Friday, March 22, 2013

Python: Dict Comprehension Example

Just like list comprehensions, dictionary comprehensions help the Python programmer quickly construct an alternative structure from something more permanent. The application we're working with probably has a schema, and from that, we can only do so much as we implement new functionality over time. So rather than alter the data model that supports the application, why not create something transient? This is where the comprehension idea is powerful, at very efficiently constructing new data sources. You can use this approach to creating new lists and dictionaries that stick around for the duration of the program, but a more useful use case is in creating a temporary search space.

List comprehensions are good and this sort of temporary storehouse of objects — you see them everywhere nowadays. And so why not dict comprehensions too? For example, to quickly look something up by ID.

import uuid

class Person(object):

    def __init__(self, first_name, last_name):
        self.uuid = str(uuid.uuid4())
        self.first_name = first_name
        self.last_name = last_name

    def __repr__(self):
        return '%s %s <%s>' % (
            self.first_name,
            self.last_name,
            self.uuid
        )

people = (
    Person('Julia', 'Weinstein'),
    Person('Sydney', 'Iverson'),
    Person('Gracie', 'Proctor'),
    Person('Jonah', 'Brower'),
    Person('Austin', 'Mays'),
    Person('Collin', 'Vick')
)

if __name__ == '__main__':

    id_for_search = people[0].uuid

    print {p.uuid:p for p in people}[id_for_search]

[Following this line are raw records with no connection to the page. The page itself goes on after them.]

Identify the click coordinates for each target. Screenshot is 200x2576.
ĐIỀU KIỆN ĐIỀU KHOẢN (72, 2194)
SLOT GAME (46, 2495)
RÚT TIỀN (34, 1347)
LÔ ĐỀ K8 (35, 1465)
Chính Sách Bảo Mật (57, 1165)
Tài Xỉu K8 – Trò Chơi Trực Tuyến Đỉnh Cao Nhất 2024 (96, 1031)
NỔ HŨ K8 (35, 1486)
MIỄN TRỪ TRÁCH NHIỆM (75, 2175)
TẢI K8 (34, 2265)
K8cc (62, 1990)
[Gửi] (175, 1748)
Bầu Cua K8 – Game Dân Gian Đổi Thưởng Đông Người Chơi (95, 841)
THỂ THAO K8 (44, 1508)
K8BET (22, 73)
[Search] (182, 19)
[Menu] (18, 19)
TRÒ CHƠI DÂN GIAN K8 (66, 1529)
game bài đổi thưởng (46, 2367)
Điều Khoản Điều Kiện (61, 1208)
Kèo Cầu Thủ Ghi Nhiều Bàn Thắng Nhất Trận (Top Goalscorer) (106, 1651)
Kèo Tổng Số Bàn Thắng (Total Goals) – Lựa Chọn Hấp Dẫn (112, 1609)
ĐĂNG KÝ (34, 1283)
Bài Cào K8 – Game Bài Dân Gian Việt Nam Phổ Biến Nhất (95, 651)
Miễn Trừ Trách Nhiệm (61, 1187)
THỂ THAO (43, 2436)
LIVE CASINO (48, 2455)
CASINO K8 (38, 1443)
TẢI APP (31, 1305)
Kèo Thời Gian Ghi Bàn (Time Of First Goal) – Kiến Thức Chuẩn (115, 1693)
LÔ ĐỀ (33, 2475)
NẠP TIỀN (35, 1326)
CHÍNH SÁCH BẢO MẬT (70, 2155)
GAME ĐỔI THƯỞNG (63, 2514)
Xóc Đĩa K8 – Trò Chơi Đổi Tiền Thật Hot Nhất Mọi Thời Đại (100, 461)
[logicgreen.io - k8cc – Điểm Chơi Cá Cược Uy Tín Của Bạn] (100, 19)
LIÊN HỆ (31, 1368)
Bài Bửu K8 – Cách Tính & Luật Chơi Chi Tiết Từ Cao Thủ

Here we have a tuple of people, and we want to quickly lookup someone by UUID. Given our Person class, and the tuple storing the instances, there is no way for us to do this without creating a new structure, or by looping through the people and explicitly checking if the uuid property matches the one we're looking for. Instead, we have a dictionary we've created on-the-fly, it's existence is transient because we only need it for one task. We can afford to build dictionaries this way because comprehensions are efficient.

The syntax is simple enough too.  We have the curly braces, the familiar dictionary format, and we have key:value.  The for loop inside the braces is no different from that of a list comprehension.